Kids TV advocates and children's programmers are split over proposed new obligations that the FCC is considering for TV stations and cable systems.
At issue are several proposals the FCC is considering aimed at increasing the amount of kids TV available as broadcasters begin multicasting and as TV networks begin offering interactive links, including ones that may be aimed at marketing products to children.
Sesame Workshop, which produces Sesame Street
and is eyeing the digital transition as a source of new programming outlets and new marketing revenue, not surprisingly supports the increase in kids-TV obligations, but opposes the Center for Media Education's proposed restrictions on interactive marketing.
Instead, Sesame workshop wants "mixed" use Internet sites okayed as long as they are not "primarily intended" for e-commerce, do not provide a direct hot link from the TV screen to the e-commerce section and offer a substantial amount of "bona fide" program-related content. "Links to mixed-use Web sites that sell products associated with the program in which the links appear should be encouraged rather than prohibited," the workshop said.
CME is backing FCC suggestions that would cap the number of times children's shows can be pre-empted for sports and news events and still count toward the 3-hour weekly quota of kids' analog programming. For digital programming, pre-emptions eventually should be eliminated, the group maintained.
CME also wants the FCC to increase the amount of kids programming required when stations and cable networks multicast. Broadcasters could meet the added obligations by increasing the actual number of children's shows, funding local public-TV kids shows or providing datacasting services to local schools. Networks also should add V-Chip codes to commercials to limit kids' exposure to "age-inappropriate promotions," CME noted.

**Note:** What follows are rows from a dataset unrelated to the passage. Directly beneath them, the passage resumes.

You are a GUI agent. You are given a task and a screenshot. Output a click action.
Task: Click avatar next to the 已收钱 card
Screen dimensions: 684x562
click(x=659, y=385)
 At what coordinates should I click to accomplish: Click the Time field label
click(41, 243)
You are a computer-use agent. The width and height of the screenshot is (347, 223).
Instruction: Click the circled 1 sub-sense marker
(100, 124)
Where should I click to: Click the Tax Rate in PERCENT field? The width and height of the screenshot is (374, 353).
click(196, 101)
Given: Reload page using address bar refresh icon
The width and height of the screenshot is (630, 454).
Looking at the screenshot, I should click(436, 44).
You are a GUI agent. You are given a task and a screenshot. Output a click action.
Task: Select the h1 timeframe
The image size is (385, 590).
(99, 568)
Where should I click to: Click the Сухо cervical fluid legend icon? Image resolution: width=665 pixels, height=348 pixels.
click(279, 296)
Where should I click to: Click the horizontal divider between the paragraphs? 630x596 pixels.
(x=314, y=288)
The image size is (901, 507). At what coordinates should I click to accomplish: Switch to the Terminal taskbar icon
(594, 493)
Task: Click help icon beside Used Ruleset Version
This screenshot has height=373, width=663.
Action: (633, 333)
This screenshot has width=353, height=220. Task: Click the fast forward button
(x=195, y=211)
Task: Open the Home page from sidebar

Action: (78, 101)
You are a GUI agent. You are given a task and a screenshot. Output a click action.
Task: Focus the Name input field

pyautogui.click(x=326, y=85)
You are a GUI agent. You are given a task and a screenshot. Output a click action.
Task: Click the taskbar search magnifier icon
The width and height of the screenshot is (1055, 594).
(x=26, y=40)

Industry officials, by contrast, urged regulators not to increase their children's TV obligations. In addition to opposing the suggestions above, they also are fighting a proposal that would count program promotions against advertising limits during children's programming. The 1990 Children's Television Act "implicitly understood that some measure of commercial advertising was a fundamental underpinning of much of the children's television provided over cable and broadcast television," wrote the National Cable Television Association. Some broadcasters said stations would be dissuaded from adding news or public affairs channels if their kids-programming quotas were to rise.
The National Association of Broadcasters is opposing a proposal, which would be applied to DTV in general, that would require stations to post their entire public file on the Internet, including children's programming reports and letters from the public received over the last three years.